• EXERCISE: Everything from the line containing "Dismiss the Contact us bar with X" to the last line of the listing below should be restated exactly, both ends included, with nothing added and the pictures omitted.

• RECORDED INFORMATION:
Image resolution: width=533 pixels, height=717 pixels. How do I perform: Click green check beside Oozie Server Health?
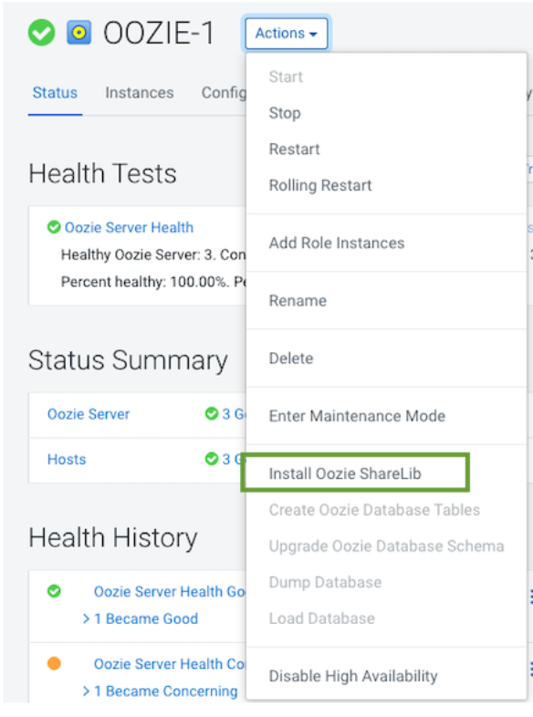click(x=54, y=227)
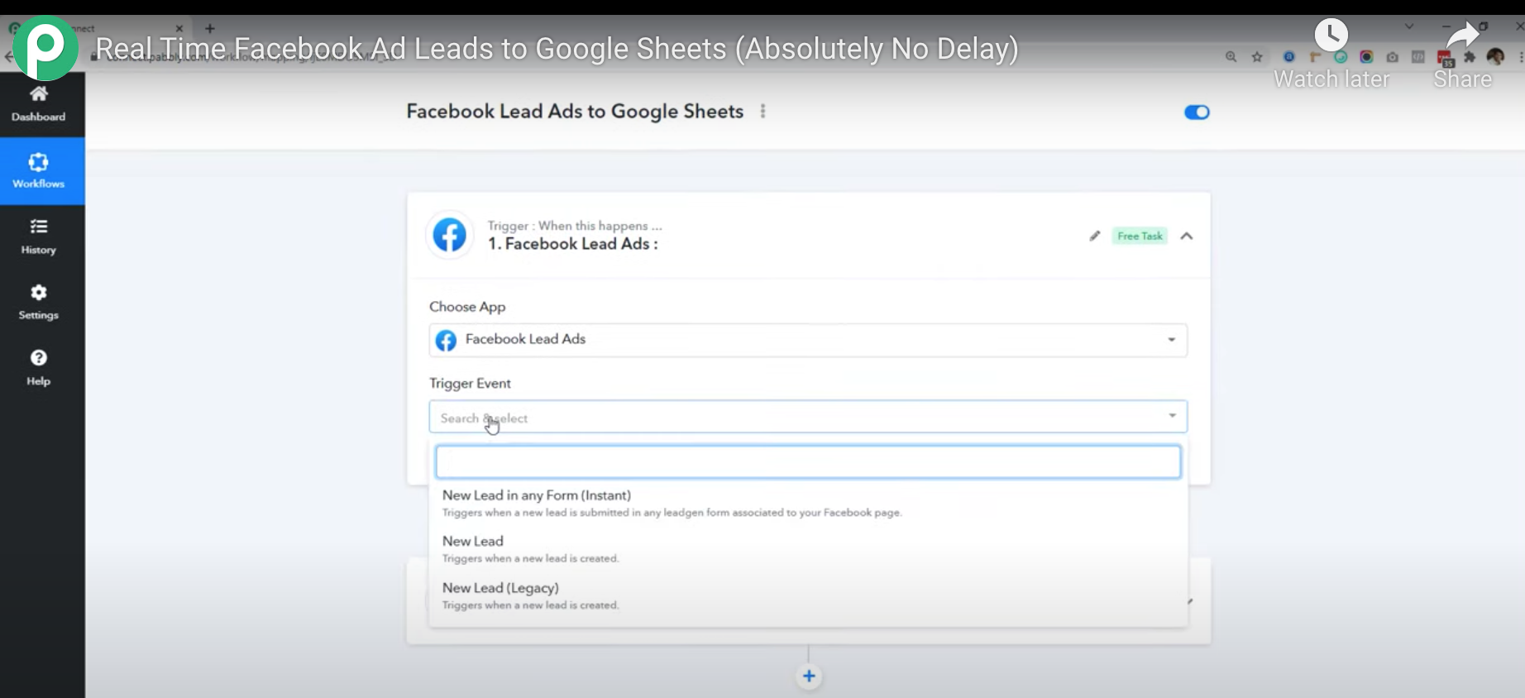Select New Lead in any Form (Instant)
This screenshot has width=1525, height=698.
coord(537,495)
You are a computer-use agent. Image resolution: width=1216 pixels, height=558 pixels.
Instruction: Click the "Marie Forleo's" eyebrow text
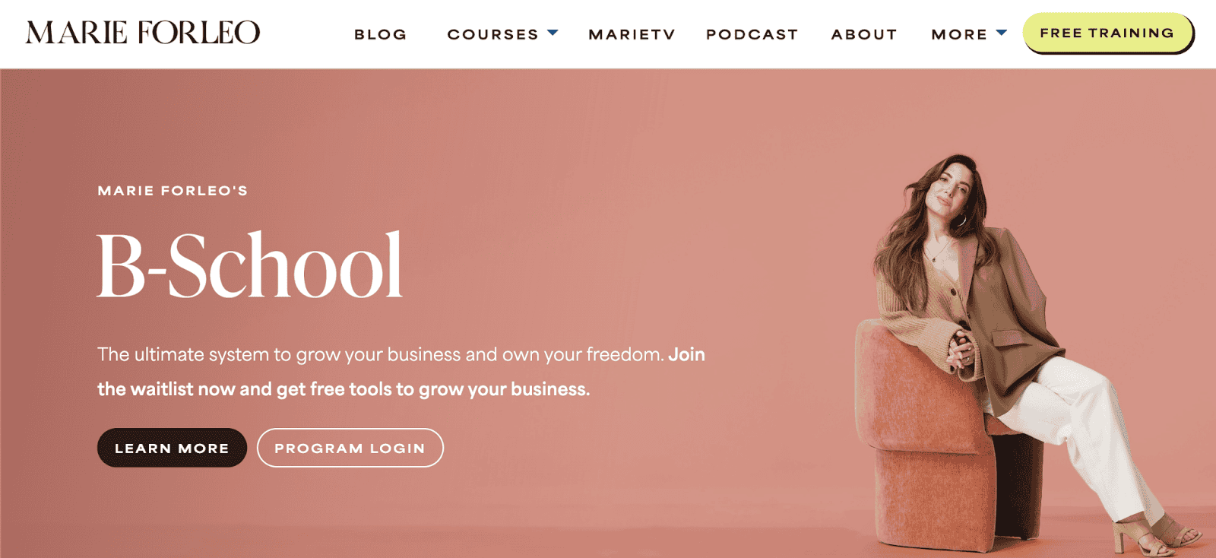pos(173,191)
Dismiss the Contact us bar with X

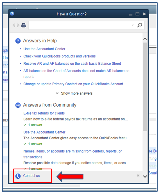(x=138, y=176)
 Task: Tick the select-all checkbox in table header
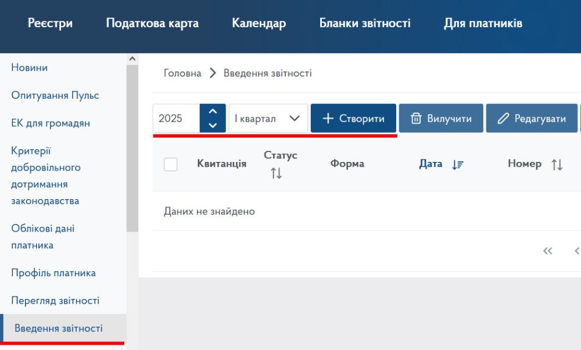coord(170,164)
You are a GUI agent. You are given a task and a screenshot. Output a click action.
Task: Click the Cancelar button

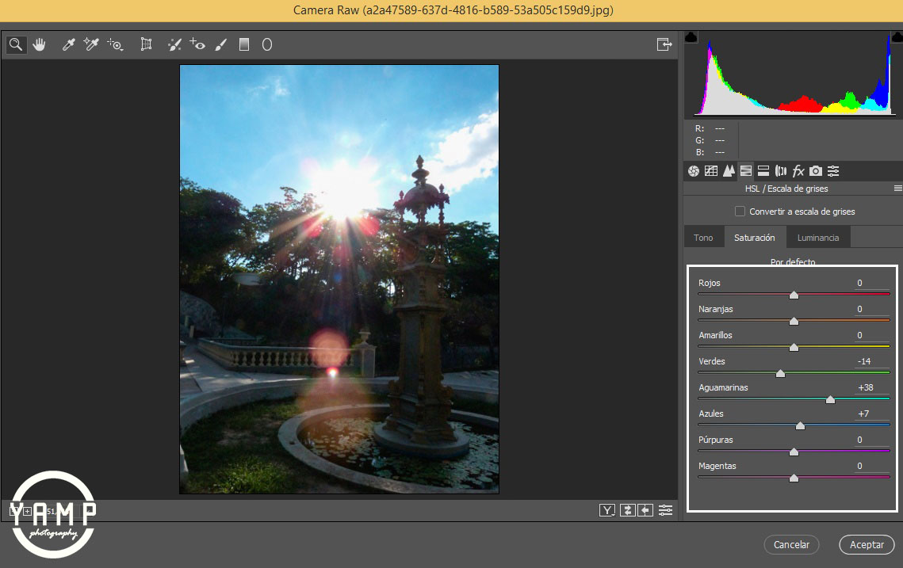tap(791, 545)
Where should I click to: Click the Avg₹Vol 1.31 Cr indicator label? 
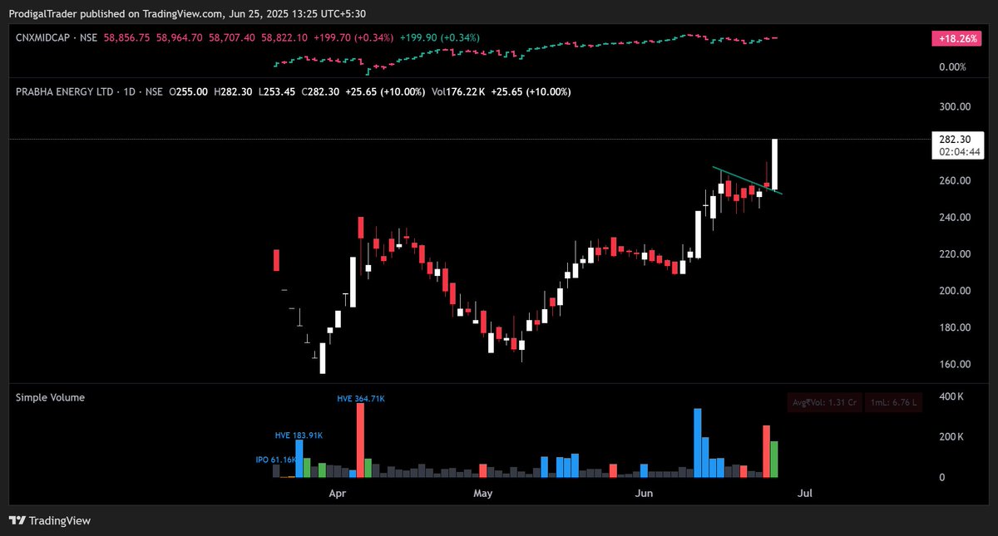[824, 402]
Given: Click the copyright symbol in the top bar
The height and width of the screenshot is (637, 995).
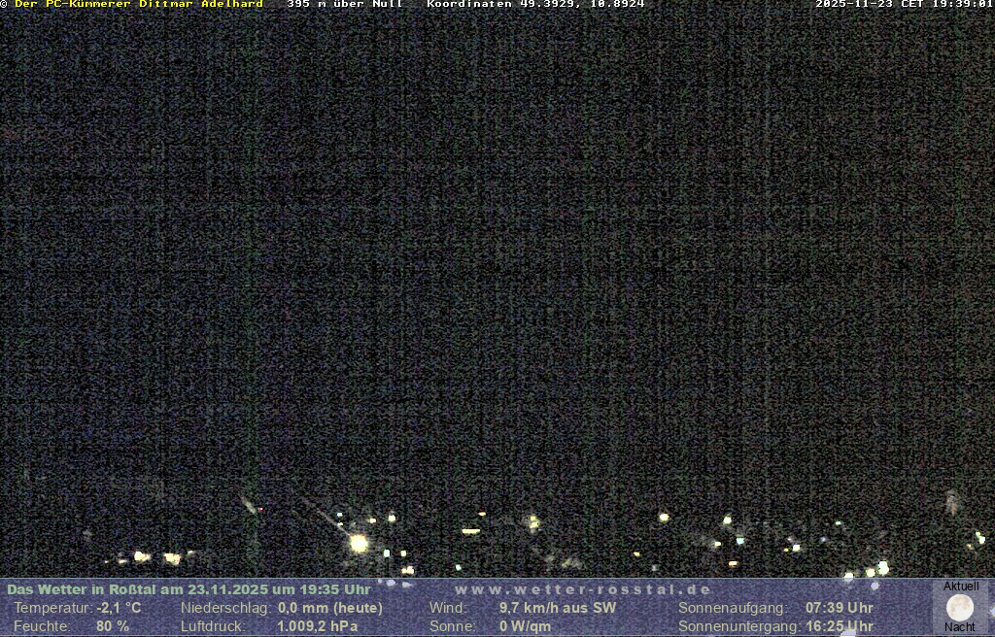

• OUTPUT OF THE EXERCISE:
Dismiss the Contact us bar with X

(x=138, y=176)
 Task: Tick the select-all checkbox in table header
coord(170,164)
You are a GUI agent. You are given a task and a screenshot. Output a click action.
Task: Click the Cancelar button

tap(791, 545)
Where should I click to: Click the Avg₹Vol 1.31 Cr indicator label? 
[824, 402]
Given: Click the copyright symbol in the top bar
The height and width of the screenshot is (637, 995).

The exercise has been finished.